Extrait de page:
------------
Les études tentant de faire un lien entre la diminution de substance blanche sur la symptomatologie restent toutefois controversées. Il ne semble pas y avoir de relation entre le volume de la substance blanche et la symptomatologie négative (Milev et al., 2003). Il n’y aurait pas non plus d’effet du type de neuroleptiques sur le volume de la substance blanche dans le cortex préfrontal (Arango et al., 2003).

Au final, la schizophrénie ne serait plus seulement considérée comme une pathologie de la substance grise, mais également de la substance blanche. Les atteintes concernent aussi bien la substance blanche locale, que les structures de communication intra- et interhémisphérique. Parmi ces structures, celles connectant les aires frontales et temporales sont particulièrement importantes (Fletcher, 1998) ouvrant la voie à l’hypothèse de disconnectivité structurale dans la physiopathologie de la schizophrénie.
------------
Lignes fournies:
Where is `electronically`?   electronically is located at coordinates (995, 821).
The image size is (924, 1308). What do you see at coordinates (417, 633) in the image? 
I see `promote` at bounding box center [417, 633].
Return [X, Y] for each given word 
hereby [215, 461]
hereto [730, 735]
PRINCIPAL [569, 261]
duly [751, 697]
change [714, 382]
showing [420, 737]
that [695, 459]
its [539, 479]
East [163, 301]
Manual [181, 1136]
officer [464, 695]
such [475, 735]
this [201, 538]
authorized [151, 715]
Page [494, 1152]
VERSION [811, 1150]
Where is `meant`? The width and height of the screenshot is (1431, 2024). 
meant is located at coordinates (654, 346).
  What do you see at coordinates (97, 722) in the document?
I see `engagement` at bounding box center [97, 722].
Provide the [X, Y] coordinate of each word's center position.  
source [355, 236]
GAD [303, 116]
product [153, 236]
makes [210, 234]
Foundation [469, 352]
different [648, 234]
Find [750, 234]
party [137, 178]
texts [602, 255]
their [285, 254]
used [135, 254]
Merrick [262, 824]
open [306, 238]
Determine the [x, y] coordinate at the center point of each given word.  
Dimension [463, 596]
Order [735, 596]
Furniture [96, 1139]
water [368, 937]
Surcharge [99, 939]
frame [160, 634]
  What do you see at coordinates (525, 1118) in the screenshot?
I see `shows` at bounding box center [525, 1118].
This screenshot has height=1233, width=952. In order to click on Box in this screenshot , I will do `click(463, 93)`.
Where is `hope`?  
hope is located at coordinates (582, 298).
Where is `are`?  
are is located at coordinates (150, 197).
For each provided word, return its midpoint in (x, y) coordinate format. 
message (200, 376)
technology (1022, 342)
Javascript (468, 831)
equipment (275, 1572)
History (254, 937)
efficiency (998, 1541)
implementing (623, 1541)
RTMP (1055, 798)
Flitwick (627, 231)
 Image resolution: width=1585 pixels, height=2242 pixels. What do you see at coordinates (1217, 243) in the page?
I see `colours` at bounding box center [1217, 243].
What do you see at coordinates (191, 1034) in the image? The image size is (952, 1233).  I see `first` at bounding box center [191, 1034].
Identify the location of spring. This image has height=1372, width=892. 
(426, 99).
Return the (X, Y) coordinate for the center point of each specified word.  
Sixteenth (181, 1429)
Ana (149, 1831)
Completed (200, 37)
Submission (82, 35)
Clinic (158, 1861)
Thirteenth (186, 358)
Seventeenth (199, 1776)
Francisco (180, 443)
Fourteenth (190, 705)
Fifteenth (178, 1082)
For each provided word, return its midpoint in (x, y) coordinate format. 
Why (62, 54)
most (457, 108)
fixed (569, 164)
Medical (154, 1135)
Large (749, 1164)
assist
------------
Questions:
**A.** Reformulez sous forme de liste le paragraphe de l'extrait sur la schizophrénie qui commence par « Au final, la schizophrénie », en conservant ses faits principaux.
**B.** Selon l'extrait sur la schizophrénie, quel effet le type de neuroleptiques aurait-il sur le volume de la substance blanche dans le cortex préfrontal d'après Arango et al. (2003) ?
**C.** Rédigez la suite de l'extrait sur la schizophrénie à partir de sa dernière phrase.
Les lignes forment un matériau indépendant de l'extrait sur la schizophrénie.

Réponses:
**A.**
- La schizophrénie ne serait plus considérée seulement comme une pathologie de la substance grise, mais aussi de la substance blanche.
- Les atteintes touchent la substance blanche locale ainsi que les structures de communication intra- et interhémisphérique.
- Parmi ces structures, celles qui relient les aires frontales et temporales sont particulièrement importantes (Fletcher, 1998).
- Ces constats ouvrent la voie à l'hypothèse de disconnectivité structurale dans la physiopathologie de la schizophrénie.

**B.** Il n'y aurait aucun effet du type de neuroleptiques sur ce volume.

**C.**
1.3.2.4. Un trouble de l’intégration fonctionnelle ?

Bien que les mécanismes physiopathologiques de la schizophrénie demeurent non élucidés, les troubles comportementaux et cognitifs des patients souffrant de schizophrénie reflèteraient des perturbations de l’intégration cérébrale des fonctions adaptatives sensori-motrices et cognitives, qui résulteraient d’un défaut de connectivité entre les structures ou systèmes neuraux sous tendant ces fonctions (Friston &

Frith, 1995 ; Friston, 1998). Cette idée n’est certes pas nouvelle et remonte au 19e siècle. Il faudra cependant attendre les progrès techniques du début des années 1970 pour voir apparaître la première observation expérimentale. Par la suite, une grande partie des travaux a convergé vers une atteinte spécifique de la région frontale. Cette hypothèse reste encore fréquemment citée, même si elle rencontre de plus en plus de critiques.

Depuis une dizaine d’années environ, une autre hypothèse a pris l’ascendant et considère que la schizophrénie serait la conséquence d’une altération beaucoup plus diffuse de la connectivité cérébrale.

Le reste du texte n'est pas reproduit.